Within the material below, transcribe exactly the lines from the one holding "1456x819 pixels." through the one holding "the slide title", keeping both ends and skipping the rest.

# Extracted data
=== Section Start ===
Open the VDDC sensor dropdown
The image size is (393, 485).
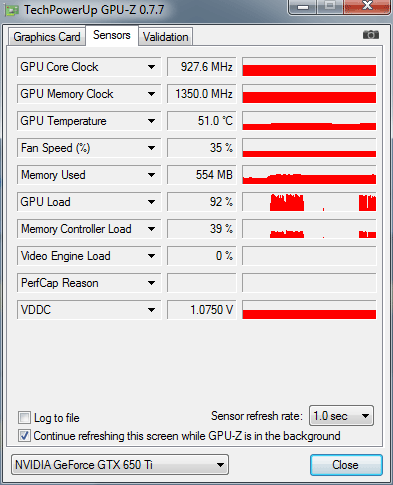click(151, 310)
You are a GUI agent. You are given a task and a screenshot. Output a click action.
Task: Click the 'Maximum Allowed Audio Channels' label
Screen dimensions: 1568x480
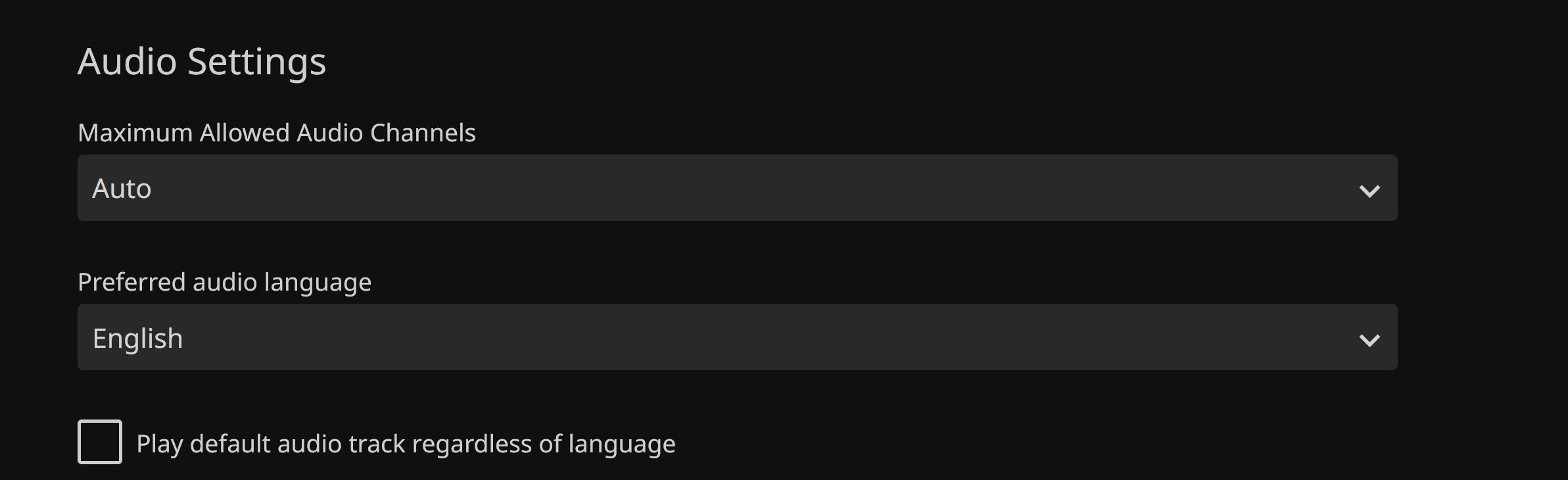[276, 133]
=== Section End ===
=== Section Start ===
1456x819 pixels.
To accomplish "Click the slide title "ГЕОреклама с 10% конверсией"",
=== Section End ===
=== Section Start ===
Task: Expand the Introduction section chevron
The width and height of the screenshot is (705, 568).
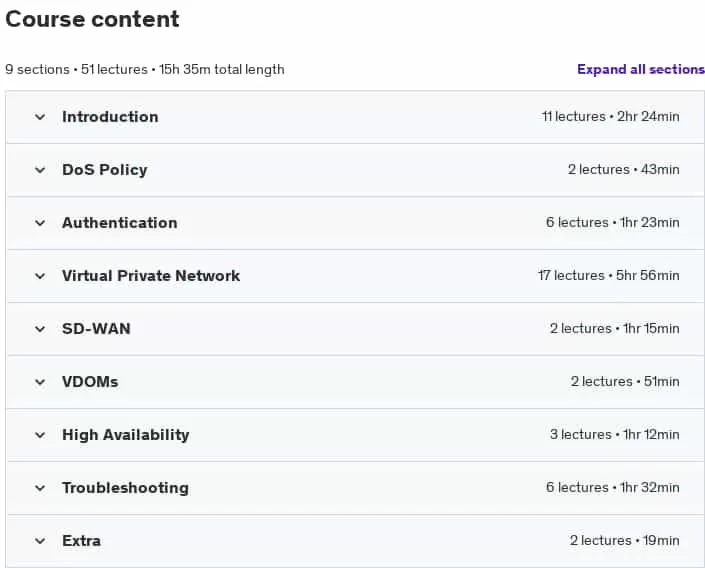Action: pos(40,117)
=== Section End ===
# Response area
1456x819 pixels.
To accomplish "Click the slide title "ГЕОреклама с 10% конверсией"",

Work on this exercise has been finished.